Tuesday, July 14, 2009

Tonight I am going to show the several stages of a painting I made recently. This is a little one, an 11 x 14. I don't always draw a monochrome study under a painting but I do sometimes, especially when I am worried about how to work the thing out. In this case I had a lot of changes I wanted to make. and the light was coming and going, I got fog and I got rained on. I made up about half of this painting. I will show you a couple of photos of the real location down the page a ways.

There is no white at all in the paintiing at this point. I am using ultramarine and a little burnt sienna , I paint it in and wipe back with my rag and mineral spirits.

I have painted on this location before. Although it was high tide when I was on the location, it was low tide in my painting. I wanted to get that dark and grave foreground. That would set up the design for me to light a path across the middle ground. The couple in the middle distance actually walked by and joked about me putting them in my picture. I did too, but they never knew it. I like the gesture I got for her, she looks to be striding enthusiastically along with a hint of goofiness. There is a lot of careful measurement and plotting of the various elements in the sketch at this point. I pushed it around for about about 2 hours before I committed to using opaque paint. Since it was grey it didn't change much. Several times the sun did come out and I used the effect when it lit up the area in the middle of the painting.

Here I have started to block in the big masses. I am using a big #10 brush to do all this. I also have a rigger for drawing little lines.I am trying to everything simply and very quickly because at this point it began to rain and I thought I was going to get chased out. But then it stopped and the light came out again and lit the area I wanted to make my punchline.

There is what I brought back to my car at the end of the day. I will probably clean it up in the studio when it is dry. I may even see something in it that looks really wrong that I didn't notice before. I sometimes work on them a lot in the studio, at other times only a little.

The elapsed time out there was about 5 hours. In that time I had about four different kinds of weather and constantly changing light. Here is what the location actually looked like.

And here it is with a little fog!

I would show you the rain but I wanted to keep my camera dry. As you can see I pushed this thing around a lot. I made a painting there. I did not "paint the day" or copy nature uncritically.

14 comments:

DennyHollandStudio said...

I love this "behind-the-scenes" stuff, how paintings are born. Looks like 5 hours well spent. Don't we have great jobs?!

Gregory Becker said...

Interesting the way you gathered a design.
I love seeing the process.

Rae O'Shea said...

More, please. I like watching how you construct a painting.

mariandioguardi.com said...

Hi Stapleton,
I always love to watch process and progress. Good Luck with that one.

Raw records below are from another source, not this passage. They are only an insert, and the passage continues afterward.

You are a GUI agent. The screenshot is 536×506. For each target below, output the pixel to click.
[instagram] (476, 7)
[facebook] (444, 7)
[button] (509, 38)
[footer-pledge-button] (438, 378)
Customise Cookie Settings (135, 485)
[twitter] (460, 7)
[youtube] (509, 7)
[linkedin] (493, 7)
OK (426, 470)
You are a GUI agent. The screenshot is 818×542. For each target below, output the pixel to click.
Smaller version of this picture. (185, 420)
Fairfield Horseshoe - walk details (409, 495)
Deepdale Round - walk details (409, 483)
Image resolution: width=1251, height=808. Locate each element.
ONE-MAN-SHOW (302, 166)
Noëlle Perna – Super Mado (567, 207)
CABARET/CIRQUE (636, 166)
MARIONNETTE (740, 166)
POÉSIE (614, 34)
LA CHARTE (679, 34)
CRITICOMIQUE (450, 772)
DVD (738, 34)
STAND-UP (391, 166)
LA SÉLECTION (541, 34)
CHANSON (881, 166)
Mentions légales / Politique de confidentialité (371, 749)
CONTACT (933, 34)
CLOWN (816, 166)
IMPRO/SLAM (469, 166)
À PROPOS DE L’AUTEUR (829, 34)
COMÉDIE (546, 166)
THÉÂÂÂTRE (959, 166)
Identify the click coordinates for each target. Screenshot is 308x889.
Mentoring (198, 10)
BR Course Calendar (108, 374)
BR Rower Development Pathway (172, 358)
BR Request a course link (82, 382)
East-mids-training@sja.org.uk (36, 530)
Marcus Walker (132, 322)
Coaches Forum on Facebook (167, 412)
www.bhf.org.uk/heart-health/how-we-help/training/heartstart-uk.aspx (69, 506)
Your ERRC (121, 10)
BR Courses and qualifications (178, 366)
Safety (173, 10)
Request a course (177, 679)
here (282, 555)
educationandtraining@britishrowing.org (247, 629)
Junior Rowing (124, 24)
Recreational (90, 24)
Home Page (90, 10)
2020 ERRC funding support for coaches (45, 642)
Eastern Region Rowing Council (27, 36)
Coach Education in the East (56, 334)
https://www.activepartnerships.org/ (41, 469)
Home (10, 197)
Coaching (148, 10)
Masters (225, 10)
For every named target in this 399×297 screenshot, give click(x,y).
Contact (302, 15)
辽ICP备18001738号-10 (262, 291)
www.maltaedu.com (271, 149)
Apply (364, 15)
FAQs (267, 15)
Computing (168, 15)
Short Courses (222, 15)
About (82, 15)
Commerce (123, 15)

I didn't know about the Revere artists. I had just started learning about art when I lived in Revere. I didn't even know that Rembrandt was the same artist as van Rijin! I was just trying to keep my head above the water and I don't mean H2O. Revere was my step up into the world after having lived in Chelsea. I do have an 1856 wood block etching(?)of Chelsea Beach. I also have an East Boston laundry line painting from a NY WPA-Ash Can school artist,Guido Borghi, who painted briefly in East Boston (my home town). I'd like to be on the look out for a Revere artist's work of that time, so any info you could give me there would be greatly appreciated.

willek said...

Stape. Do you always lean toward cool in your underpainting, or are there times you like a warm beginning? I used to think that a cool wipeaway would be better for sunless days and watrm for sunny, but now I just do warm all the time, so little of it seems to be evident in the finished work. That scene. I probably would have walked right by it, based on the photo, but what you are doing with it is great. WillEK

Jeremy Elder said...

I really like that bright spot in the middle and the counter change it provides for the figures.

I understand your choice for minimizing the water too, more water would have made the painting too much about water. Perhaps that is why Seago portrayed the Themes a lot at low tide? He wanted to focus on other elements instead of the water?

jeff f said...

I'm glad to see that you blue to draw the motif. I do as well and I personally think that using umbras or and earth tones is a bit counter intuitive. Umbras push forwad and blues move away.

Great painting as well, I like how you moved the shore line.

Stapleton Kearns said...

Denny:
Thanks, more behind the scenes stuff. My employer is a fool.
.................Stape

Stapleton Kearns said...

Gregory;
Thanks, more process tonight.
........Stape

Stapleton Kearns said...

Rae:
I intend to pull the process apart a little more tonight.
..............Stape

Stapleton Kearns said...

Marian:
I am afraid I don't know much either. I saw a book on them once but don't own it.If I find out any more I will let you know.
.................Stape

Stapleton Kearns said...

Willek;
I do both warm and cool underpaintings and I can give good reasons for doing it in either way. I am goiung to talk about why I did what I did in that painting tonight.
................Stape

Stapleton Kearns said...

Jeremy. All of that stuff at low tide is interesting. I seldom paint high tide. Often seascape painters work at low tide.
.............Stape

Stapleton Kearns said...

Jeff:
I am going to do a post on underpainting in a day or so.Thanks for ther compliment on the painting.